In A Poetry Handbook, poet Mary Oliver says that there is a "part of the poem that is a written document, as opposed to a mystical document, which of course the poem is also." When you read Oliver's poetry, the words are quite simple and accessible, and yet the sum of the parts is greater than the whole. Perhaps that is what she intended to say, that somehow words on a page point to realities beyond our full experience, hinting at but not plumbing (indeed, unable to fully plumb) their depths. Word are iconic, meaning they tend to represent something else to us, work only by way of analogy.
All that is true, but there is more to it. Dorothy Sayers, in The Mind of the Maker, says that in our creating, in our word-making even, we are imaging the Creator. Because He created, we create. And even though we cannot create ex nihilo as could He, still we image that kind of creation faintly when we scratch words on a page, when we set them down in a way not exactly like any way set down before. There may be nothing new under the sun, and yet there are new ways of combining the raw stuff of words into poetry and prose to make what seems new, to make what is fresh. When we do that we participate in something divine, imitating the Creator, icons if you will (images, or likenesses) of that Creator. Sayers even breaks it down further, seeing the full Godhead in the act of creating, the perfect idea representing the Father, the incarnation of that perfect idea the Son, and the movement of that idea and response by the reader as akin to the work of the Spirit.
Seeing words in this way gives them dignity. Even a little word like "it," one common and ubiquitous in writing and speech, is important and can stand up to the boasts of a word like "irenic" or the headiness of a word like "ecclesiology," a word not bandied about by most construction workers in Taco Bell. "It" has much more utility. And yet, they are all important, all full of dignity. And of course so are their makers.

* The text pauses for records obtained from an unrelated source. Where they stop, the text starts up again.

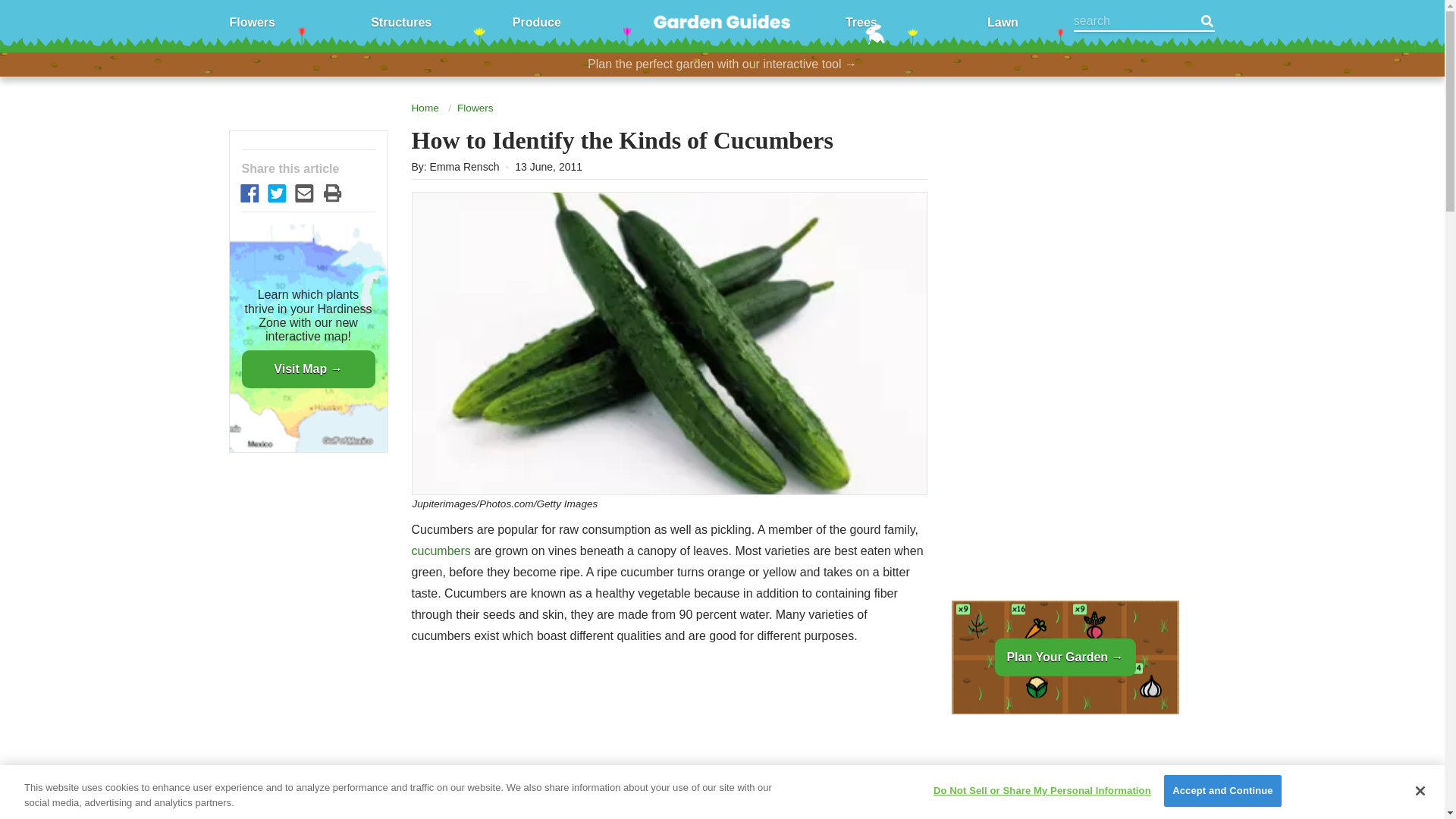
Lawn (1002, 21)
3rd party ad content (1063, 227)
Flowers (475, 107)
3rd party ad content (1063, 772)
Produce (536, 21)
Home (424, 107)
cucumbers (440, 550)
Structures (400, 21)
Flowers (251, 21)
3rd party ad content (668, 744)
Trees (861, 21)
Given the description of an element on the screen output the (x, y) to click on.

You didn't know all that was going on when you open your mouth to utter a word or typed a word on the keyboard, did you?
Magic? Certainly. Glamour? It's much more than glamour. When we make words, skillfully or awkwardly, we represent a word-full Creator to the world. We're all word-makers; the best handlers of words (like Tolkien) are world-makers; and God. . . well He cannot stop making worlds. It's who He is.
So next time you open your mouth to speak or set pen to paper or finger to keypad to dash off an email, consider the weightiness of what you do. What Mary Oliver said of poetry can be true of anything well-written or said: "[They are] not words, after all, but fires for the cold, ropes let down to the lost, something as necessary as bread in the pockets of the hungry." Let's spend them well.